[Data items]

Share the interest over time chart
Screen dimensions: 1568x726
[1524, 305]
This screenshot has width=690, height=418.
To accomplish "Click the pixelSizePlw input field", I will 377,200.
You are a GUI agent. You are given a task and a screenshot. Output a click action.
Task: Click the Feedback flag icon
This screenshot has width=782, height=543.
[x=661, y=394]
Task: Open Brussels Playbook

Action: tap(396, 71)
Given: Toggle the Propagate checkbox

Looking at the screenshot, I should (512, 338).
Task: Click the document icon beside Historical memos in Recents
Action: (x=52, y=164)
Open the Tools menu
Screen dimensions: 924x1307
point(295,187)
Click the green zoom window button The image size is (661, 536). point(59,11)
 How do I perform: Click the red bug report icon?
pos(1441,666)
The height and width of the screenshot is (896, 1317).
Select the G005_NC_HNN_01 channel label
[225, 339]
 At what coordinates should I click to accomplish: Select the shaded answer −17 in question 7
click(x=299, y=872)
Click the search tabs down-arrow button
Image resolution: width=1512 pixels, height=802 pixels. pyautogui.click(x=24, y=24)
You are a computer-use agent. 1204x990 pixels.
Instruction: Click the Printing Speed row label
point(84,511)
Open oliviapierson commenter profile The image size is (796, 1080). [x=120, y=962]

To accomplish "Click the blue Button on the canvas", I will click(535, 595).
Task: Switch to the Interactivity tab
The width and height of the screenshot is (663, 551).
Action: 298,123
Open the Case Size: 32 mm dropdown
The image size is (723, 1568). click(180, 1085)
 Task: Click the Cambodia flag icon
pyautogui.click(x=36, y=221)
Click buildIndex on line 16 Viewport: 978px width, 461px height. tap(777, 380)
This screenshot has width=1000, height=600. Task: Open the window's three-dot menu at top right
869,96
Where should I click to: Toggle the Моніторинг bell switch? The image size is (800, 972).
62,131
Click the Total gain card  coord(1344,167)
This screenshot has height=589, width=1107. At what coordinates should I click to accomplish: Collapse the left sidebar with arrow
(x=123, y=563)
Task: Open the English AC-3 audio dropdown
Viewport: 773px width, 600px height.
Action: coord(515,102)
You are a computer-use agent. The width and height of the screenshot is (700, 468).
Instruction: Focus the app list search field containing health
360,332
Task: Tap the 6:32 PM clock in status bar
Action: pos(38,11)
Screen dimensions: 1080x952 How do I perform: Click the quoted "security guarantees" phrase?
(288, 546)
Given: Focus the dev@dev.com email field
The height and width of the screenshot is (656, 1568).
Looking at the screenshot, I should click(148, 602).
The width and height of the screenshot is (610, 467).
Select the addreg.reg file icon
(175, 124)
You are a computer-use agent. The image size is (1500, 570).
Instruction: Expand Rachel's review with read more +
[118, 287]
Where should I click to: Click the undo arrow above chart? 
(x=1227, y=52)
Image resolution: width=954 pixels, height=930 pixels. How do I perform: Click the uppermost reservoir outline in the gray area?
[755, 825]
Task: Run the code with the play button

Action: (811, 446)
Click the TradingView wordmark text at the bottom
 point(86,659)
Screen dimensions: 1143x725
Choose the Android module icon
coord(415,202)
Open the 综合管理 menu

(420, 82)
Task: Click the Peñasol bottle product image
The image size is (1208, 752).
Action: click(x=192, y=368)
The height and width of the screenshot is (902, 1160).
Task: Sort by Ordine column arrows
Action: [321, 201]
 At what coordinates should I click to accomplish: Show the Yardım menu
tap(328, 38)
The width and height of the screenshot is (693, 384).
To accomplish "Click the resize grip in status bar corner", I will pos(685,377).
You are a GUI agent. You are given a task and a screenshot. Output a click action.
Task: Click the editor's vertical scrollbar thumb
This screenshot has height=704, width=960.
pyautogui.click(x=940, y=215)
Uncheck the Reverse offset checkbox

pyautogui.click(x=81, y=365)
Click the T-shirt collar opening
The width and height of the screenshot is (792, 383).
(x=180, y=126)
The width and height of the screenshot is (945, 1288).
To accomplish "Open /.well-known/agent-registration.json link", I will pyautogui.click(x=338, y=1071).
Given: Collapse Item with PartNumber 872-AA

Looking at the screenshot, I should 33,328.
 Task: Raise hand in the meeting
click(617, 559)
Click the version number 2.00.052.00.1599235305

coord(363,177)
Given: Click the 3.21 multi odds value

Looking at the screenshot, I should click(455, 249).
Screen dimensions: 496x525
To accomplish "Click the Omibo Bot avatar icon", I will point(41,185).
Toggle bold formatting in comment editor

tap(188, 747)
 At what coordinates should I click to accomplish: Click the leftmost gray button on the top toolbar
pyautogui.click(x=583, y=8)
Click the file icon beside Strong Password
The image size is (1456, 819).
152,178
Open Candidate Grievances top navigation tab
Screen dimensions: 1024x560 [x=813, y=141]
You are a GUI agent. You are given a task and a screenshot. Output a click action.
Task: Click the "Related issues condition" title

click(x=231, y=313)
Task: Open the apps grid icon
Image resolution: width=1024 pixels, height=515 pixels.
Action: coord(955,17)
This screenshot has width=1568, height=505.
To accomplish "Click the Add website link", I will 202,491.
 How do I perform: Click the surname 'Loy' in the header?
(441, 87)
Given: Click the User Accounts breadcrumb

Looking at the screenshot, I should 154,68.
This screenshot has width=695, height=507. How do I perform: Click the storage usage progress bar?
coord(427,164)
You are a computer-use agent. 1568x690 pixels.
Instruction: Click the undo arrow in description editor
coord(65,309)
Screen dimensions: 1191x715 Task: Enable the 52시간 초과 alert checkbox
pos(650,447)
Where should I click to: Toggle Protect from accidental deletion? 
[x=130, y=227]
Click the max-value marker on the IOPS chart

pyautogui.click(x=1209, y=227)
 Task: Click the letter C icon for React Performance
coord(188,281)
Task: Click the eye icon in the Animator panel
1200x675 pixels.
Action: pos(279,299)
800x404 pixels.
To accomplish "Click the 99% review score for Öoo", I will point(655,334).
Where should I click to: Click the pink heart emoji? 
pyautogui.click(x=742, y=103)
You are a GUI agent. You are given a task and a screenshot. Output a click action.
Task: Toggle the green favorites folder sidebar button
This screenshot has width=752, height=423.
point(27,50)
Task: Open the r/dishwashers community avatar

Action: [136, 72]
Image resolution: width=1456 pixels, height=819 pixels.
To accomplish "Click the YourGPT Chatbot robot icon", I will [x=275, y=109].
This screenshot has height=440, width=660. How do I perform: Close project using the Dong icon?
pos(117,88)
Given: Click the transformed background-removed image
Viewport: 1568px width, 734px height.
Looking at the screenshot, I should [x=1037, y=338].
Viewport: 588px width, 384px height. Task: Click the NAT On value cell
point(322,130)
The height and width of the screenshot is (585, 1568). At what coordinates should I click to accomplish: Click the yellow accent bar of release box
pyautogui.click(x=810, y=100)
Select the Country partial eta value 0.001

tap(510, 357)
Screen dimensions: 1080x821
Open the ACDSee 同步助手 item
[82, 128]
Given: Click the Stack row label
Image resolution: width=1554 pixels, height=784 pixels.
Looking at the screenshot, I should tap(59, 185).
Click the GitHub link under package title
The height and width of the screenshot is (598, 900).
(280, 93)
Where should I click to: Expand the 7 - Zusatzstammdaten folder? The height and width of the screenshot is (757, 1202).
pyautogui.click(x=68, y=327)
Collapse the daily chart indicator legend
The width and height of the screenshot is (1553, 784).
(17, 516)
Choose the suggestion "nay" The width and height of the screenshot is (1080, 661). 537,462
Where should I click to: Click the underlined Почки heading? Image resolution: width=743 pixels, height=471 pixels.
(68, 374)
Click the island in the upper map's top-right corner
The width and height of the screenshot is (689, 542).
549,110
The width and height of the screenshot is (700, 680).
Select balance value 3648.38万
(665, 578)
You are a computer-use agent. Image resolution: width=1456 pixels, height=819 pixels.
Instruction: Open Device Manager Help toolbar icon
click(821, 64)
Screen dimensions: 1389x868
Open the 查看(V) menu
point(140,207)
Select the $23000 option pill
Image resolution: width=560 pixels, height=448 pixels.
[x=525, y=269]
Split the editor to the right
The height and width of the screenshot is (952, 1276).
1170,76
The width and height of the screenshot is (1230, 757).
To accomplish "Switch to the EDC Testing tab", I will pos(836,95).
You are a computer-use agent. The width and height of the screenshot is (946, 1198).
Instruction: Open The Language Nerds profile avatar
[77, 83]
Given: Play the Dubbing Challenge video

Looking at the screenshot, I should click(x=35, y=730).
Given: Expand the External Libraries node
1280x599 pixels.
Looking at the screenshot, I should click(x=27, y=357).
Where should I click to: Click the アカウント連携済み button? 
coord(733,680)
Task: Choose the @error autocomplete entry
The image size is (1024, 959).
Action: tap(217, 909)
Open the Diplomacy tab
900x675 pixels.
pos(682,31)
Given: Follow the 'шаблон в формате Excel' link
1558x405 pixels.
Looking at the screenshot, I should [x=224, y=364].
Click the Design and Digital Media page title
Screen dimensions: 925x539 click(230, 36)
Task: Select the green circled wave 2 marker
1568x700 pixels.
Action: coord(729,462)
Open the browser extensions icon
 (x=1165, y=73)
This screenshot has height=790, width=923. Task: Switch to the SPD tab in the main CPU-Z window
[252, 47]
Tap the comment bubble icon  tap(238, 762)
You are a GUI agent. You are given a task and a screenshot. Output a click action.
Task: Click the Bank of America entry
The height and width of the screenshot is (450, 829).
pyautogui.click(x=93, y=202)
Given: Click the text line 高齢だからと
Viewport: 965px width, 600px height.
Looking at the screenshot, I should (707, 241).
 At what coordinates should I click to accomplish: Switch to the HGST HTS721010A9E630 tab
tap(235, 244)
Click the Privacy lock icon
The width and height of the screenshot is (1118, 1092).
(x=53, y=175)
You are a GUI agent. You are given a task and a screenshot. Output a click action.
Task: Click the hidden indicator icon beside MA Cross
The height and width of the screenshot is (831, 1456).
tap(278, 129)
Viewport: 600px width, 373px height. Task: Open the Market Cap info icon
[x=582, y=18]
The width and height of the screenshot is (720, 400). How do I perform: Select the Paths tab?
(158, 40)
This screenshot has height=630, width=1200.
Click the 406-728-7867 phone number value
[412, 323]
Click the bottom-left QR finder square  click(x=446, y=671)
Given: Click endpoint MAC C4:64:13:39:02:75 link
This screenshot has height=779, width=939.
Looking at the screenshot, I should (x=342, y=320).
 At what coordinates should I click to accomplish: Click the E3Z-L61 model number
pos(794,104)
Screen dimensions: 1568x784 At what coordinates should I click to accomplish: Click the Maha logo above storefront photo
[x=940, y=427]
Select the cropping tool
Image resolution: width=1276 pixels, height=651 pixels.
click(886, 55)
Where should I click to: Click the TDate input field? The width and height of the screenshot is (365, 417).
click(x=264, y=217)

### Aim of the exercise:
For this exercise, repeat exactly the lines of the data above from the one with "Image resolution: width=1024" down to the one with "Given: Click the Stack row label", both end lines included.

### Exercise response:
Image resolution: width=1024 pixels, height=515 pixels.
Action: coord(955,17)
This screenshot has width=1568, height=505.
To accomplish "Click the Add website link", I will 202,491.
 How do I perform: Click the surname 'Loy' in the header?
(441, 87)
Given: Click the User Accounts breadcrumb

Looking at the screenshot, I should 154,68.
This screenshot has width=695, height=507. How do I perform: Click the storage usage progress bar?
coord(427,164)
You are a computer-use agent. 1568x690 pixels.
Instruction: Click the undo arrow in description editor
coord(65,309)
Screen dimensions: 1191x715 Task: Enable the 52시간 초과 alert checkbox
pos(650,447)
Where should I click to: Toggle Protect from accidental deletion? 
[x=130, y=227]
Click the max-value marker on the IOPS chart

pyautogui.click(x=1209, y=227)
 Task: Click the letter C icon for React Performance
coord(188,281)
Task: Click the eye icon in the Animator panel
1200x675 pixels.
Action: pos(279,299)
800x404 pixels.
To accomplish "Click the 99% review score for Öoo", I will point(655,334).
Where should I click to: Click the pink heart emoji? 
pyautogui.click(x=742, y=103)
You are a GUI agent. You are given a task and a screenshot. Output a click action.
Task: Toggle the green favorites folder sidebar button
This screenshot has width=752, height=423.
point(27,50)
Task: Open the r/dishwashers community avatar

Action: [136, 72]
Image resolution: width=1456 pixels, height=819 pixels.
To accomplish "Click the YourGPT Chatbot robot icon", I will [x=275, y=109].
This screenshot has height=440, width=660. How do I perform: Close project using the Dong icon?
pos(117,88)
Given: Click the transformed background-removed image
Viewport: 1568px width, 734px height.
Looking at the screenshot, I should [x=1037, y=338].
Viewport: 588px width, 384px height. Task: Click the NAT On value cell
point(322,130)
The height and width of the screenshot is (585, 1568). At what coordinates should I click to accomplish: Click the yellow accent bar of release box
pyautogui.click(x=810, y=100)
Select the Country partial eta value 0.001

tap(510, 357)
Screen dimensions: 1080x821
Open the ACDSee 同步助手 item
[82, 128]
Given: Click the Stack row label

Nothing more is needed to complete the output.